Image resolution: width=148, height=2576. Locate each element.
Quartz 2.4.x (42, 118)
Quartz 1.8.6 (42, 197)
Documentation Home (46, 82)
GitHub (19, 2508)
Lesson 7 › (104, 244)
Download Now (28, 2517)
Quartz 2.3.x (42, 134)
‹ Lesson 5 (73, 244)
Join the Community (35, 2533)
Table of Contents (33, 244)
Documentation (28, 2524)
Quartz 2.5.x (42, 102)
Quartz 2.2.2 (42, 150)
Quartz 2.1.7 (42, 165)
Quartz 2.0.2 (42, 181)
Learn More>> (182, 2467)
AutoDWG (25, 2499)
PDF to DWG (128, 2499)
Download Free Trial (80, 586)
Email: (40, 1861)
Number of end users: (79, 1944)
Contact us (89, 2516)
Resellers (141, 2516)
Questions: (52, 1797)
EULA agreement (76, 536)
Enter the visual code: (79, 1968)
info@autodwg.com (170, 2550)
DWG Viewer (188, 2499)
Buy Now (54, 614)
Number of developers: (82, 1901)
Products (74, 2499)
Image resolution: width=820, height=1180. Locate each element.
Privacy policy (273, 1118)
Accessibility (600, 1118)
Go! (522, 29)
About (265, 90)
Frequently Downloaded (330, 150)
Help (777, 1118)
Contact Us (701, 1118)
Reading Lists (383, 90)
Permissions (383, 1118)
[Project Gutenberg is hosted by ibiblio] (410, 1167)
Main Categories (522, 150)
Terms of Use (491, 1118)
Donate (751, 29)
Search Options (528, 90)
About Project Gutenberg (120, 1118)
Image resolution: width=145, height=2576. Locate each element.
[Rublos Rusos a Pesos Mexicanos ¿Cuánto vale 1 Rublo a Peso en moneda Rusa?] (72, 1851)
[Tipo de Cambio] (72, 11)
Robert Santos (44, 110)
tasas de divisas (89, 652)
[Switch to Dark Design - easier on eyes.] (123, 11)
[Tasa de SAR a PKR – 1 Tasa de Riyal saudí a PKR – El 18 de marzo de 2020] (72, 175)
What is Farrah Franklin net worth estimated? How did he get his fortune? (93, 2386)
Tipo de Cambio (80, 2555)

——————————

Copy each record from above without leaving any out.

Image resolution: width=148, height=2576. Locate each element.
Quartz 2.4.x (42, 118)
Quartz 1.8.6 (42, 197)
Documentation Home (46, 82)
GitHub (19, 2508)
Lesson 7 › (104, 244)
Download Now (28, 2517)
Quartz 2.3.x (42, 134)
‹ Lesson 5 (73, 244)
Join the Community (35, 2533)
Table of Contents (33, 244)
Documentation (28, 2524)
Quartz 2.5.x (42, 102)
Quartz 2.2.2 (42, 150)
Quartz 2.1.7 (42, 165)
Quartz 2.0.2 (42, 181)
Learn More>> (182, 2467)
AutoDWG (25, 2499)
PDF to DWG (128, 2499)
Download Free Trial (80, 586)
Email: (40, 1861)
Number of end users: (79, 1944)
Contact us (89, 2516)
Resellers (141, 2516)
Questions: (52, 1797)
EULA agreement (76, 536)
Enter the visual code: (79, 1968)
info@autodwg.com (170, 2550)
DWG Viewer (188, 2499)
Buy Now (54, 614)
Number of developers: (82, 1901)
Products (74, 2499)
Image resolution: width=820, height=1180. Locate each element.
Privacy policy (273, 1118)
Accessibility (600, 1118)
Go! (522, 29)
About (265, 90)
Frequently Downloaded (330, 150)
Help (777, 1118)
Contact Us (701, 1118)
Reading Lists (383, 90)
Permissions (383, 1118)
[Project Gutenberg is hosted by ibiblio] (410, 1167)
Main Categories (522, 150)
Terms of Use (491, 1118)
Donate (751, 29)
Search Options (528, 90)
About Project Gutenberg (120, 1118)
Image resolution: width=145, height=2576. Locate each element.
[Rublos Rusos a Pesos Mexicanos ¿Cuánto vale 1 Rublo a Peso en moneda Rusa?] (72, 1851)
[Tipo de Cambio] (72, 11)
Robert Santos (44, 110)
tasas de divisas (89, 652)
[Switch to Dark Design - easier on eyes.] (123, 11)
[Tasa de SAR a PKR – 1 Tasa de Riyal saudí a PKR – El 18 de marzo de 2020] (72, 175)
What is Farrah Franklin net worth estimated? How did he get his fortune? (93, 2386)
Tipo de Cambio (80, 2555)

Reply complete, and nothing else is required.